Pour ouvrir cette méditation, je voudrais faire observer que si les lecteurs que nous sommes sont témoins de ce qui se passe secrètement pendant le  sommeil de Joseph, les contemporains de Joseph n’ont été témoins que des décisions qu’il a publiquement mises en œuvre. Cette observation, parce qu’il y a deux mots qui retiennent mon attention dans ces versets extrêmement connus, le mot publiquement et le mot secrètement.
            Nous ne savons guère ce qu’il en fut de ces accordailles entre Monsieur Joseph et le père de Mademoiselle Marie, si c’étaient de grandes accordailles publiques ou seulement une affaire privée. Je penche pour la seconde hypothèse : c’était une affaire entre ces messieurs, une affaire qui n’était pas publique, mais qui était néanmoins très engageante, au point que la découverte de cette grossesse pour le moins inattendue donnait droit à Monsieur Joseph de porter publiquement plainte. La Loi juive lui donnait le droit d’accuser publiquement la jeune-fille : je ne l’ai pas trouvée vierge. Et la peine encourue par la jeune-fille n’était pas moins que la lapidation.
            Mais, parce qu’il est un homme juste, il choisit une autre voie que la voie de l’impitoyable littéralisme. Nous pourrions méditer longuement sur ce que cela signifie en matière de lecture, d’une juste lecture de la Bible, et non pas de la Loi seulement. Nous pourrions méditer en même temps sur ce que signifie alors pour Matthieu l’expression « accomplir les Ecritures », qu’il emploie à longueur de pages. Et nous pourrions même nous demander si une mise en œuvre littérale des Ecritures accomplit jamais quelque chose de juste… Nous méditons seulement sur secrètement et publiquement. Joseph donc, choisit de rompre secrètement.
            Or, ce premier choix est tout aussi secret que la visite de l’ange. Le texte nous en fait en quelque manière spectateurs, tout comme il nous fait spectateurs de la visite de l’ange, à la suite de laquelle Joseph mettra publiquement en œuvre tout autre chose que ce qu’il avait délibéré.
Joseph prend chez lui pour femme une jeune-fille qui lui avait été promise et qui accouchera peu de temps après d’un très joli prématuré de 3,5kg. Les braves gens du temps jadis savaient tout autant que nous autres faire le décompte de neuf mois et attribuer à ce genre de grossesse des noms plus ou moins grivois ou religieux.
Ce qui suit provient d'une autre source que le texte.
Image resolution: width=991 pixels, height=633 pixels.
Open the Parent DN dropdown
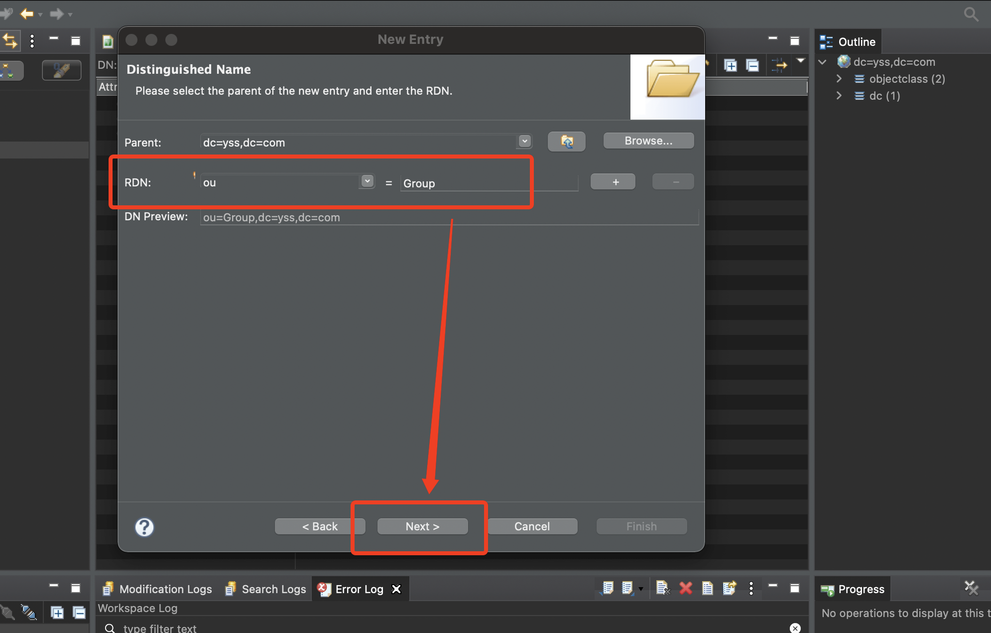click(x=524, y=142)
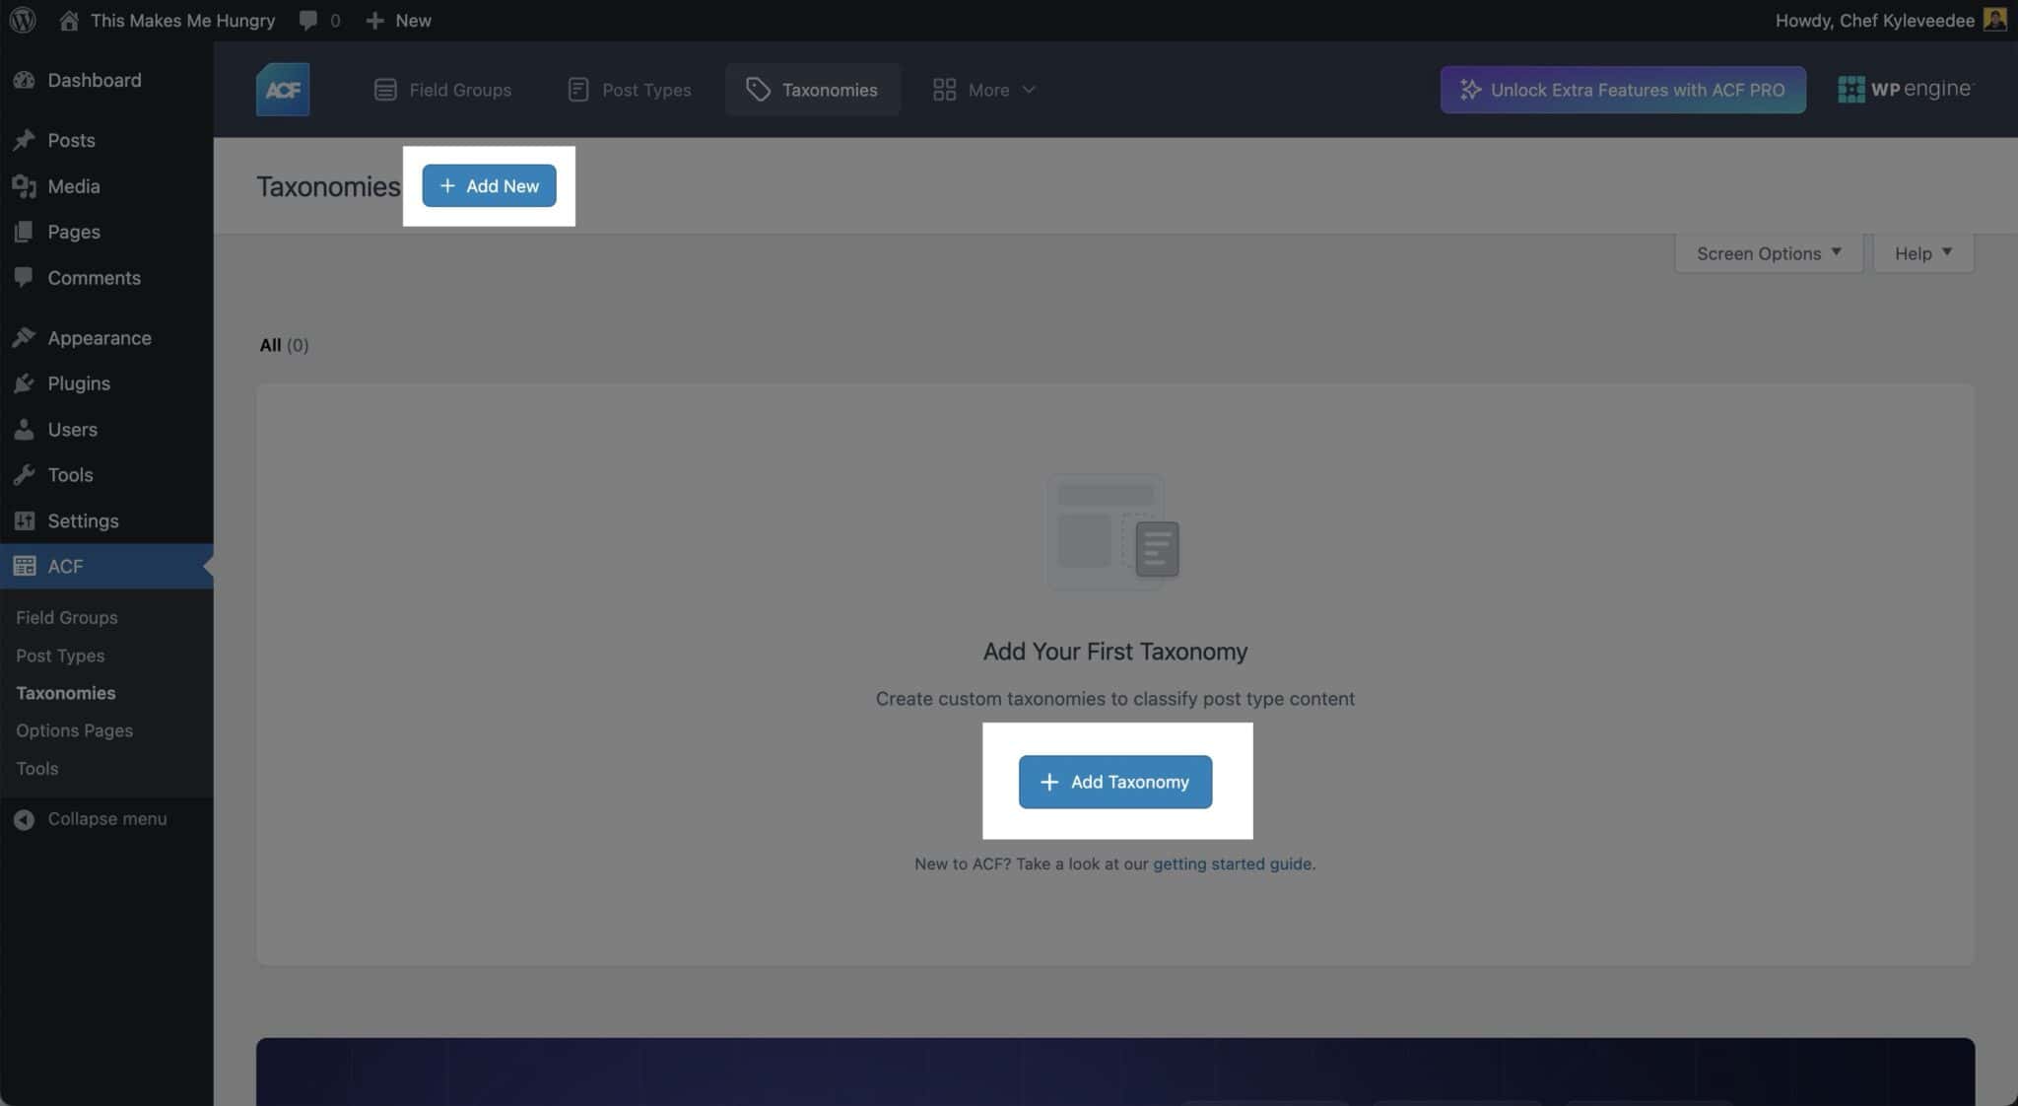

Retenons que ce que fait publiquement Joseph, un homme juste, constitue le commencement publiquement observable de l’évangile de Matthieu. Mais, nous qui sommes lecteurs de l’évangile de Matthieu, nous savons bien que c’est infiniment plus que cela.
Nous ne pouvons pourtant pas nous en tenir à ce que nous savons. Parce que la volonté de l’évangile de Matthieu est précisément que les Ecritures soient accomplies, publiquement, mais non pas littéralement.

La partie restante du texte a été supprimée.